### Your goal
Lay out the data as a numbered list, starting with the line that contains "Visitors (598, 15)" and going on through the line that contains "Permanent residency resources (177, 1388)". Include both of those lines, and leave out any blank lines.

===== Entries

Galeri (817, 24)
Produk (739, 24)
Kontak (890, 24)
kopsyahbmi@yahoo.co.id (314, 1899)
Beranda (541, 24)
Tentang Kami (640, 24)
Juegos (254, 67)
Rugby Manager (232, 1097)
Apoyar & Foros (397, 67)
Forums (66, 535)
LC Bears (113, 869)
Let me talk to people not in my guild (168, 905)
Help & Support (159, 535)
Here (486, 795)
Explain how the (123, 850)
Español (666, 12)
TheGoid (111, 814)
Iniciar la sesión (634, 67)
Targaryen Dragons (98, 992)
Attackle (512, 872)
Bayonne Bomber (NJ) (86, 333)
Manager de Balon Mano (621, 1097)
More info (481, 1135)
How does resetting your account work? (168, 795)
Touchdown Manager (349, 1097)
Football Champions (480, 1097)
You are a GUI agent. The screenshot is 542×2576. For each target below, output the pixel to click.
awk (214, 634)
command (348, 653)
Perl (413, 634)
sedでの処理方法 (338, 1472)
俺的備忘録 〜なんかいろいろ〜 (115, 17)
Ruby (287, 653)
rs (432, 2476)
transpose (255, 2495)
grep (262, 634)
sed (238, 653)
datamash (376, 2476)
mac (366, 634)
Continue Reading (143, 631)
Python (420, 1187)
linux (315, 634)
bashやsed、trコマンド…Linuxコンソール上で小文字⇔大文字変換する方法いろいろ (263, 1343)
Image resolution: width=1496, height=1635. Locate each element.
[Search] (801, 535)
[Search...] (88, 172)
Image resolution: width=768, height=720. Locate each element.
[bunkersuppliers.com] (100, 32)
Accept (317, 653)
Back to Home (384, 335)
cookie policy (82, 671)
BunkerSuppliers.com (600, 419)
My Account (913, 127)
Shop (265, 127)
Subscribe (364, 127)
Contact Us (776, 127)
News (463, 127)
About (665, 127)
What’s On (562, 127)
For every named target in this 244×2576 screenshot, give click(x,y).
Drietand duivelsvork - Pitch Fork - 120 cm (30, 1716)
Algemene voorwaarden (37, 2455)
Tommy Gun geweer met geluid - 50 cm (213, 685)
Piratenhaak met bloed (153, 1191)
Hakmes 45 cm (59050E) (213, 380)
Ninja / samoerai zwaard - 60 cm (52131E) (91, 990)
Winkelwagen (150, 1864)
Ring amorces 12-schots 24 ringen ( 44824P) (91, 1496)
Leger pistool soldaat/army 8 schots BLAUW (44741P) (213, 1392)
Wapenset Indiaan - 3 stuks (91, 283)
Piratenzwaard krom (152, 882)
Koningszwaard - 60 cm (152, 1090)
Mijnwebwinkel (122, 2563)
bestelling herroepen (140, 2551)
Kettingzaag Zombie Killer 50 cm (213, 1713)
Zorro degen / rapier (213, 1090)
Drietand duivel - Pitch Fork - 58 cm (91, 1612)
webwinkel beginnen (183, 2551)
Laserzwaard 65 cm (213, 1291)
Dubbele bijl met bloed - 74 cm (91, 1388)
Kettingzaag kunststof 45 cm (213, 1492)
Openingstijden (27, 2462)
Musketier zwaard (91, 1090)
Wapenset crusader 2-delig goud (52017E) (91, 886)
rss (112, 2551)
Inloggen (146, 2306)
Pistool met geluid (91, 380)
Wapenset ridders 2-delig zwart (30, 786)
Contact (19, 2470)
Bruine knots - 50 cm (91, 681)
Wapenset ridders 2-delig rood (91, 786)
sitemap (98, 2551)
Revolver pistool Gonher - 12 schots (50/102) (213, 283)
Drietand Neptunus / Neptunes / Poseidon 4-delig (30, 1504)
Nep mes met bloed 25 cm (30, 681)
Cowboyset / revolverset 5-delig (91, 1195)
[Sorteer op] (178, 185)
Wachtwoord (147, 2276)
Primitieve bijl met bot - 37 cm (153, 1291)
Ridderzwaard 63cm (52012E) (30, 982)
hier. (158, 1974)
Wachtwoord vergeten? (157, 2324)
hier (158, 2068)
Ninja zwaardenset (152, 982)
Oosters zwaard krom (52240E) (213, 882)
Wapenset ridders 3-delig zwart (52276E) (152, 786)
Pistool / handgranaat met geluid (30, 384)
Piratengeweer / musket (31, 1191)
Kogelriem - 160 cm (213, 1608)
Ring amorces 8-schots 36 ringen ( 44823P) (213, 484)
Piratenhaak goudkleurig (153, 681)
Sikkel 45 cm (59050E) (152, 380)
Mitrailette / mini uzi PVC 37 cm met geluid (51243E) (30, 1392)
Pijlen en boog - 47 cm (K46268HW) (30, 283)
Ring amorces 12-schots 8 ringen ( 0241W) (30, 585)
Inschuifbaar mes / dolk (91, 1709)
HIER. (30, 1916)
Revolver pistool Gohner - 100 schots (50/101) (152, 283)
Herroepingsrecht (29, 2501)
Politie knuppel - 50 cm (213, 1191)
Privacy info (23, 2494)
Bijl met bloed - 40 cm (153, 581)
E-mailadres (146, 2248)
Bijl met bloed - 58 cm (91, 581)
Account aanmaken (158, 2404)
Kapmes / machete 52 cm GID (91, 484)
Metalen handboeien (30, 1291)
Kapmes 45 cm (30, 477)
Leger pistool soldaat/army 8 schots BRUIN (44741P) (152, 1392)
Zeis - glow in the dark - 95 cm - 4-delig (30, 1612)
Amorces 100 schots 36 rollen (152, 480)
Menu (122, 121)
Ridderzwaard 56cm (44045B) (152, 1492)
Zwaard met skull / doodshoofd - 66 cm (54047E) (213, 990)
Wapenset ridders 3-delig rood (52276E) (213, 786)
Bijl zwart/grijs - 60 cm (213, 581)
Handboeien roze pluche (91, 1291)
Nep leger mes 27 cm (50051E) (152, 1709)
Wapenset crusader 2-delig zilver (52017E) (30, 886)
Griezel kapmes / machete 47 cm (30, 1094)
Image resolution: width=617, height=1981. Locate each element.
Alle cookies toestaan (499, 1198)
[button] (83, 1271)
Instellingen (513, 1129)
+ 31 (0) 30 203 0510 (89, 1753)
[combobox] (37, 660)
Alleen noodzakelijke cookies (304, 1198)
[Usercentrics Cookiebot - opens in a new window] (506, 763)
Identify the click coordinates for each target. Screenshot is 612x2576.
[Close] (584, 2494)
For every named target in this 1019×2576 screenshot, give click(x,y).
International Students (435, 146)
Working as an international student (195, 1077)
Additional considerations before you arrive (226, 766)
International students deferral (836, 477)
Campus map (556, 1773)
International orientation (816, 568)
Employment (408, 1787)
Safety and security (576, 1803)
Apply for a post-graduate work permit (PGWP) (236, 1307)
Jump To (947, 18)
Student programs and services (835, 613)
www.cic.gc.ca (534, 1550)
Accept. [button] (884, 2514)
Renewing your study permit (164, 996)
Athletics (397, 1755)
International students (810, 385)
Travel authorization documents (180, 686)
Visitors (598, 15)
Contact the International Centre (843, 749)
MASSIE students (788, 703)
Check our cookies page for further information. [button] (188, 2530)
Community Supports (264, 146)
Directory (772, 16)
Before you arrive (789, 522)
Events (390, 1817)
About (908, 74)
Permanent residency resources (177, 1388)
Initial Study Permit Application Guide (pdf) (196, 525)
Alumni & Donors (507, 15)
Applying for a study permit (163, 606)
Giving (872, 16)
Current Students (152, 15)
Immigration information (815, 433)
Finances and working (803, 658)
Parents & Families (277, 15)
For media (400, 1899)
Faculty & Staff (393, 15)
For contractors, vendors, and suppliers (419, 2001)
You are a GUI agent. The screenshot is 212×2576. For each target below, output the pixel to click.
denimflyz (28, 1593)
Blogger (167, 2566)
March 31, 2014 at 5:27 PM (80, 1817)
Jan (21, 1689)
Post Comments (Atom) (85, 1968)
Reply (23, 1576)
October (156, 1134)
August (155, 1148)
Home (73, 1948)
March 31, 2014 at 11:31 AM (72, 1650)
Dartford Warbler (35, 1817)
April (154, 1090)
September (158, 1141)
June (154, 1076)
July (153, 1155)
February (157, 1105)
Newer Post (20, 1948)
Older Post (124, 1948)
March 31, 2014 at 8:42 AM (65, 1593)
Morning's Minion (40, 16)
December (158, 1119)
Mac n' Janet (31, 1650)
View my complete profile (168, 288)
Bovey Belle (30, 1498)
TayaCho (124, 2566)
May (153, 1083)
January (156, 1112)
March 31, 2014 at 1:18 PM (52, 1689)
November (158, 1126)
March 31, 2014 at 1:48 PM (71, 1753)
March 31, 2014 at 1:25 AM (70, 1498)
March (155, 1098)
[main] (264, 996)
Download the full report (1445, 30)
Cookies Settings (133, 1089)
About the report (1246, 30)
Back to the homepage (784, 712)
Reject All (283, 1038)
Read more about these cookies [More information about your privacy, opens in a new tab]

==========

### Correct answer
1. Visitors (598, 15)
2. Contact the International Centre (843, 749)
3. MASSIE students (788, 703)
4. Check our cookies page for further information. [button] (188, 2530)
5. Community Supports (264, 146)
6. Directory (772, 16)
7. Before you arrive (789, 522)
8. Events (390, 1817)
9. About (908, 74)
10. Permanent residency resources (177, 1388)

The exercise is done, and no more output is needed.